Hadoop

Connector for Hadoop

HadoopHadoop is an open-source framework for distributed processing of large data sets across clusters of computers using simple programming models. When used with MarkLogic, Hadoop provides cost-effective batch computation and distributed storage.

The Connector for Hadoop is supported against the Hortonworks Data Platform (HDP) version 2.4 the Cloudera Distribution of Hadoop (CDH) version 5.8, and Mapr 5.1 The source is licensed under the commercial-friendly Apache 2.0 license and is freely available for inspection or modification.

Downloads

Connector 2.1.6 zip 1.5MB
Connector 2.1.6 source zip 188 KB

 

The Connector for Hadoop is a drop-in extension to Hadoop's MapReduce framework that allows you to easily and efficiently communicate with a MarkLogic database from within a MapReduce job. You can use the connector to:

  • Stage raw data in HDFS and prepare, reformat, extract, join, or filter for use in interactive applications in MarkLogic
  • Enrich or transform data in situ in MarkLogic using Java and MapReduce, taking advantage of MarkLogic's fast indexes and security model
  • Age data out of a MarkLogic database into archival storage on HDFS or transfer it in parallel to another system

The MarkLogic Connector for Hadoop enables you to run Hadoop MapReduce jobs on data in a MarkLogic Server cluster. You can use the connector to:

  • Leverage existing MapReduce and Java libraries to process MarkLogic data
  • Operate on data as Documents, Nodes, or Values
  • Access MarkLogic text, geospatial, value, and document structure indexes to send only the most relevant data to Hadoop for processing
  • Send Hadoop Reduce results to multiple MarkLogic forests in parallel
  • Rely on the connector to optimize data access (for both locality and streaming IO) across MarkLogic forests

 

The Connector's drop-in set of Java classes includes:

  • MarkLogic-specific implementations of the
  • Sample code for a variety of use cases

HDFS Client Bundles

Previously, using HDFS for forest storage required you to assemble a set of Hadoop HDFS JAR files or install Hadoop on each MarkLogic host containing a forest on HDFS (or to install Hadoop in a well-known location).

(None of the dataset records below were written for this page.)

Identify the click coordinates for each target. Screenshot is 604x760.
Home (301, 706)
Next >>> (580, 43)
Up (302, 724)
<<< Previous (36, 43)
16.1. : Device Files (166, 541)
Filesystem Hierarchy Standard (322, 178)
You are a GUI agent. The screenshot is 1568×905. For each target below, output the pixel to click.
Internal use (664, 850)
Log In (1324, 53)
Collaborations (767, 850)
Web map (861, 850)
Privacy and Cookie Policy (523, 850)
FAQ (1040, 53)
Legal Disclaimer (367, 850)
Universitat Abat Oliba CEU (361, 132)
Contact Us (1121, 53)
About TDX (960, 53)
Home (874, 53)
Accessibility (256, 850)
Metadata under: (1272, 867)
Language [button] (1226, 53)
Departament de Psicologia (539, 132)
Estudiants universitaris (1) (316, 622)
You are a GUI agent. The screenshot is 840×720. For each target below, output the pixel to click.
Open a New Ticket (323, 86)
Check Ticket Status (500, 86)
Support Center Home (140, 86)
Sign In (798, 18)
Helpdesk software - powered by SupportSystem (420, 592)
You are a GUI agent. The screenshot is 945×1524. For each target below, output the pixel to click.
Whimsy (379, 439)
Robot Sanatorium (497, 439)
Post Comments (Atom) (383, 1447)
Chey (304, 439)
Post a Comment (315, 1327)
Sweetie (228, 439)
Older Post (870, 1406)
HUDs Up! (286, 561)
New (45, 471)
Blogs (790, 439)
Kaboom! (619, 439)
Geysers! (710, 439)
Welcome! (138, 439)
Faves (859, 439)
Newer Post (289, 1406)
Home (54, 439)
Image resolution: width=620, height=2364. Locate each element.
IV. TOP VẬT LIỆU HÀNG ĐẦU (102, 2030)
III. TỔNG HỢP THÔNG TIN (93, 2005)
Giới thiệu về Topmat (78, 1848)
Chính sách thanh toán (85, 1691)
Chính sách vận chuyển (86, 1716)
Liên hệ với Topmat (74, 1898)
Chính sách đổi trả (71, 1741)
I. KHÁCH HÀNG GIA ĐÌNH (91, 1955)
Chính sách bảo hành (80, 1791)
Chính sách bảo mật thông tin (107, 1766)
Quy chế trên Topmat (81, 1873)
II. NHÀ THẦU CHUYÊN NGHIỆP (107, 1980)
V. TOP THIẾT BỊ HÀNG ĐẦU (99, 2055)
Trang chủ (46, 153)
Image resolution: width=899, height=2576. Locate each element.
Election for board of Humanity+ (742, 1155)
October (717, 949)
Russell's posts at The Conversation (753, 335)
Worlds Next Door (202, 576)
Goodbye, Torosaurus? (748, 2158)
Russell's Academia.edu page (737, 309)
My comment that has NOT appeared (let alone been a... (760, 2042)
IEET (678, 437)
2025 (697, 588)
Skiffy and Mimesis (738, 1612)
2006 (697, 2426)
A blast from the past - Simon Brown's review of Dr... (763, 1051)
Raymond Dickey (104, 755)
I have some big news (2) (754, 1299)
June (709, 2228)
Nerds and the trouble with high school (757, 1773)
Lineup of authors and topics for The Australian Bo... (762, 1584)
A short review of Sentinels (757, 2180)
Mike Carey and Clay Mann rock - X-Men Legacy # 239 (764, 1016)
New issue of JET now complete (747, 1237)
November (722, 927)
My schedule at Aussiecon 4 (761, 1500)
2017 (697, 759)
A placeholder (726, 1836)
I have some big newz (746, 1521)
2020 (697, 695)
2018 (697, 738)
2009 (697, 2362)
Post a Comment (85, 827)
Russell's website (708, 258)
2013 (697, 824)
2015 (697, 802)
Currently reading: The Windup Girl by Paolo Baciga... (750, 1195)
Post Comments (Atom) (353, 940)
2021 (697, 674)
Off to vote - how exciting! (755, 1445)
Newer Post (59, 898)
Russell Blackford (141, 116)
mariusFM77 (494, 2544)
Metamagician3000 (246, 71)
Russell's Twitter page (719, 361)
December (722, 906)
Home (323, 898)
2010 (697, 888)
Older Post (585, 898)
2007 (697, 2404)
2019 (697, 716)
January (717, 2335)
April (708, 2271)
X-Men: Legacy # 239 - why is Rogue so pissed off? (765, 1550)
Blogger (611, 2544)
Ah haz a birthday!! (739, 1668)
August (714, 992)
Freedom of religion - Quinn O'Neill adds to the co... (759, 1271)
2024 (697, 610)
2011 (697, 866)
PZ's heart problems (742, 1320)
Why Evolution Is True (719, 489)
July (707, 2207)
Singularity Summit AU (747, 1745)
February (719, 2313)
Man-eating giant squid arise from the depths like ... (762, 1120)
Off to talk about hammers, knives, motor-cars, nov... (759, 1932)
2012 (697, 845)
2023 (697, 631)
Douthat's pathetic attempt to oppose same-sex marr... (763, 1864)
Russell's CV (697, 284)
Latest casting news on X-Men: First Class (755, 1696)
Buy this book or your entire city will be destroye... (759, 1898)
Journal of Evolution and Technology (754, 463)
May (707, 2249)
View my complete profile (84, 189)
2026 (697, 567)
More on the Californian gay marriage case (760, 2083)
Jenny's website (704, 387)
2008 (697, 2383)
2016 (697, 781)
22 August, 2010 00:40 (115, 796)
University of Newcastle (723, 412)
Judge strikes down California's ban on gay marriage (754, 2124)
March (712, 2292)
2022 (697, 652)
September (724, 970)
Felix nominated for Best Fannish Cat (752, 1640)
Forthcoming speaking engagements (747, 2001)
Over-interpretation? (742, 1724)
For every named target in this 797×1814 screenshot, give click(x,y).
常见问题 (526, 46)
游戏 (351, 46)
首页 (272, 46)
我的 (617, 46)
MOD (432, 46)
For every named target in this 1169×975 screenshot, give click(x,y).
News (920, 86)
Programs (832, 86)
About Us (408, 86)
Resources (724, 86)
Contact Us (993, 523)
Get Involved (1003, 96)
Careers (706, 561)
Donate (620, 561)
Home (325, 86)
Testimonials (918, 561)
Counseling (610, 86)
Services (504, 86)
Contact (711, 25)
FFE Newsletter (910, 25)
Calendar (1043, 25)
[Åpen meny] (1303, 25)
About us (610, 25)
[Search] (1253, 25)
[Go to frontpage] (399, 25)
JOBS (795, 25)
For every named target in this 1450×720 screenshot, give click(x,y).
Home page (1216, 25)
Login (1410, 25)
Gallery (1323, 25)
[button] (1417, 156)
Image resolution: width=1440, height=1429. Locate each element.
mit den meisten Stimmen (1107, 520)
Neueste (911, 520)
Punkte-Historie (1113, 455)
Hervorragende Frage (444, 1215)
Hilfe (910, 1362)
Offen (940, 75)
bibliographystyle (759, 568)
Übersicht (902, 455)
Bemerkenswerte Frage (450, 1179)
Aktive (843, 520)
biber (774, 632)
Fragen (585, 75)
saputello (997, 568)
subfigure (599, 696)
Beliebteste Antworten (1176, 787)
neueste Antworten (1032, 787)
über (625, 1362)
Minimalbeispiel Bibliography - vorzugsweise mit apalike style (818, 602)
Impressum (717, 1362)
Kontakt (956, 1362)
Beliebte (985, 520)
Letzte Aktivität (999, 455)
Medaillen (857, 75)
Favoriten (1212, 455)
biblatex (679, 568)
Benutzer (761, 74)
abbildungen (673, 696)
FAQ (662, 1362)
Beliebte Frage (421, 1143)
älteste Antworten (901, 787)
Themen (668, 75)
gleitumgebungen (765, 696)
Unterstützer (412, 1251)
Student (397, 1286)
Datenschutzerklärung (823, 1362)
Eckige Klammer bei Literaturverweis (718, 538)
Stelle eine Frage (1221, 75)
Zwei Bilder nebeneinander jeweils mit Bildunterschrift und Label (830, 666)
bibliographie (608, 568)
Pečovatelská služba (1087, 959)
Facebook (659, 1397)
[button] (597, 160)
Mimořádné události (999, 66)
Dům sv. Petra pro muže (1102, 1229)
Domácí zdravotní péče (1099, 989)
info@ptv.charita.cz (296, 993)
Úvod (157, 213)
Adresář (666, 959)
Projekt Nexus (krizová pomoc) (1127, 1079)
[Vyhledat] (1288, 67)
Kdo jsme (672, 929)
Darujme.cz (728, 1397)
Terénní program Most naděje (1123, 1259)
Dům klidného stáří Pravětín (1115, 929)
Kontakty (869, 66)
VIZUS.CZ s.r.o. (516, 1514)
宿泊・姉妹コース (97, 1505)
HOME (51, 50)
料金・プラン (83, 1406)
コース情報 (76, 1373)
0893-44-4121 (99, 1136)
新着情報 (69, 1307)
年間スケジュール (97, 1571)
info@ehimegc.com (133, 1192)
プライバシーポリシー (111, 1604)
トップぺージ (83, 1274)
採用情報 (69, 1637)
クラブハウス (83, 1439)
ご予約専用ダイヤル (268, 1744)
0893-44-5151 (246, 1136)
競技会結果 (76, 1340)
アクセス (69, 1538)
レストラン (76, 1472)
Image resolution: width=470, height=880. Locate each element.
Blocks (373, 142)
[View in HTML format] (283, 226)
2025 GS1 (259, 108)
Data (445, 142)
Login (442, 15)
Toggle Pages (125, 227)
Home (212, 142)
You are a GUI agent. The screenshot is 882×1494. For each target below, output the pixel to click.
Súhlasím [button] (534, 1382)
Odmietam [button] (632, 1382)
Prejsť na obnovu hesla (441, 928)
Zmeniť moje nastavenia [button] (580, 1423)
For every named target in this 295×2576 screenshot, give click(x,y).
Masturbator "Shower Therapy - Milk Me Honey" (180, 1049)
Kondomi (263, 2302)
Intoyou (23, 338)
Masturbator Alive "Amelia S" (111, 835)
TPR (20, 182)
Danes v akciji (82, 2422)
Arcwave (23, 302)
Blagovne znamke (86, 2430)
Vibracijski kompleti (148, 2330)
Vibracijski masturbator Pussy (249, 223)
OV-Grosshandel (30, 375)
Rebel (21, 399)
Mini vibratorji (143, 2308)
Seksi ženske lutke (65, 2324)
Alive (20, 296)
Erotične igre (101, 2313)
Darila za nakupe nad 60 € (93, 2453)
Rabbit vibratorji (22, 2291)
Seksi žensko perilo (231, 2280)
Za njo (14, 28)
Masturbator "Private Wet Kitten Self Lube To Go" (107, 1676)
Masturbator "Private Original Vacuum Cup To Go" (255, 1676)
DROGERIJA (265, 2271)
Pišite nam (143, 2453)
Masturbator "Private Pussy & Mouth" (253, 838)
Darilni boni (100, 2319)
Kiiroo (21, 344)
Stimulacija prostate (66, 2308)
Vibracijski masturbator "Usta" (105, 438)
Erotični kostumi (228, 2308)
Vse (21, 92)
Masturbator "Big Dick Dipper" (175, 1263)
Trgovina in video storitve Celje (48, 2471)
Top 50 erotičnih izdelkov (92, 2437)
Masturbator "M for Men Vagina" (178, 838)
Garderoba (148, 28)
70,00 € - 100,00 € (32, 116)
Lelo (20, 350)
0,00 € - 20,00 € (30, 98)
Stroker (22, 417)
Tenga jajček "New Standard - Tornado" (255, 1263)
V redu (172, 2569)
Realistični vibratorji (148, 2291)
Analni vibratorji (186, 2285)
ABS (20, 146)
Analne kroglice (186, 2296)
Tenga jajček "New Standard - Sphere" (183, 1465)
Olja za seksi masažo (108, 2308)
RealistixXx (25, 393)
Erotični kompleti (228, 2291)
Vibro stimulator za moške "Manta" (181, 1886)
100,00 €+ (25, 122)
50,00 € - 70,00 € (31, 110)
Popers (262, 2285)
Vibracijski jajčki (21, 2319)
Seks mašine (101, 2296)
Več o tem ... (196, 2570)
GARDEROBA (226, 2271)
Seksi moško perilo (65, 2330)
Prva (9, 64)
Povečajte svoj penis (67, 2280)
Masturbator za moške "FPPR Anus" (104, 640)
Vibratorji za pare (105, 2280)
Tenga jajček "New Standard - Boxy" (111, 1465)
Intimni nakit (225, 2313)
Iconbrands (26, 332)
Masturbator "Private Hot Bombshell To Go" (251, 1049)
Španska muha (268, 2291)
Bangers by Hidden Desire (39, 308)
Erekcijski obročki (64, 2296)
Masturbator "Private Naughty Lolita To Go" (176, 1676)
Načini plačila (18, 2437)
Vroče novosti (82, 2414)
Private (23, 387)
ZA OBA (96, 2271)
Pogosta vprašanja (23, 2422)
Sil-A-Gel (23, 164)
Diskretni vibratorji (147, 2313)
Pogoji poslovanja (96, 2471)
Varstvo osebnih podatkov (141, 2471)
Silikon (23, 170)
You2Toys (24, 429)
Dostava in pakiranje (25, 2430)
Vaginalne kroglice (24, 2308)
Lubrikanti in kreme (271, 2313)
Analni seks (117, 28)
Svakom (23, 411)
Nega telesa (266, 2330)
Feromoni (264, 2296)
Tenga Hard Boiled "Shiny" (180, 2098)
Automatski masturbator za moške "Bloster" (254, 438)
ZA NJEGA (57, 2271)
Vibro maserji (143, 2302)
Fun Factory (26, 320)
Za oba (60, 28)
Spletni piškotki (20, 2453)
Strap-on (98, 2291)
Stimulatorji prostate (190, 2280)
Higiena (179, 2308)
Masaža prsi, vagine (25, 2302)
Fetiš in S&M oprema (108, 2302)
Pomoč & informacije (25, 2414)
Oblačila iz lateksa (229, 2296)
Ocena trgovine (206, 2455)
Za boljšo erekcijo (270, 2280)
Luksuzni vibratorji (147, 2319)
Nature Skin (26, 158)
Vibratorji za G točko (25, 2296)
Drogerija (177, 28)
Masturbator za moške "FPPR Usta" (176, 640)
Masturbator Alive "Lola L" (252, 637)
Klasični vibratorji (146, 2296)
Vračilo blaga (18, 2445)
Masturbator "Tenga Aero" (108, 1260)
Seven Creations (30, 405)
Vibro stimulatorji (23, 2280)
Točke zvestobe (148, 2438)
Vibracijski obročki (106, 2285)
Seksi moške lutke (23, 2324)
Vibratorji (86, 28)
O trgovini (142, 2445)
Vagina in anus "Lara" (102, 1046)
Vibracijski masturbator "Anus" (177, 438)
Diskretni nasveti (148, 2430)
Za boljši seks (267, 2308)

You can now download a pre-packaged Hadoop HDFS client bundle and install this bundle on your MarkLogic hosts. A bundle is available for each supported Hadoop distribution. Use of one of these bundles is required if you use HDFS for forest storage.

Downloads for MarkLogic 8.0-6

Client Bundle for CDH 5.8

Client Bundle for HDP 2.4

Downloads for MarkLogic 8.0-1 and 8.0-2

Connector 2.1-2 zip for Cloudera Distribution of Hadoop 4.3 1.9 MB
Connector 2.1-2 zip source 167 KB

Downloads for MarkLogic 7

Connector 2.0-5.4 zip for Cloudera Distribution of Hadoop 4.3 2.0 MB
Connector 2.0-5.4 zip source 168 KB

Documentation

    Comments

    • Does this connector work well with Apache Hadoop 2.7.0. As I don't see vannilla Hadoop listed in support list.
    • Is this connecter only works for CDH 5.4 or 5.4+ ?
    • Thanks for sharing this informative blog... it helped me lot about the knowledge of hadoop and associated information about data integration. The blog gave me a solution of <a href="http://diyotta.com/glossary">how to load data in Hadoop Data Lake</a> and its framework.
    • Thankss for this... really you made a great job by sharing these things with us. It will surely help me for getting into Hadoop. I have heard about <a href="http://www.diyotta.com">data integration hadoop</a> and its advancement in new phase will give benefit to everyone.
    • Learning hadoop would take one to the next level in his/her career. I guess you made a great job by publishing some nice work here. This will be very helpful for me in getting into hadoop. Could you please explain this "Consider case scenario: In M/R system, - HDFS block size is 64 MB" <a href="http://www.fita.in/big-data-hadoop-training-in-chennai/">Hadoop Course in Chennai</a>
    • When will HDP 2.0 be certified?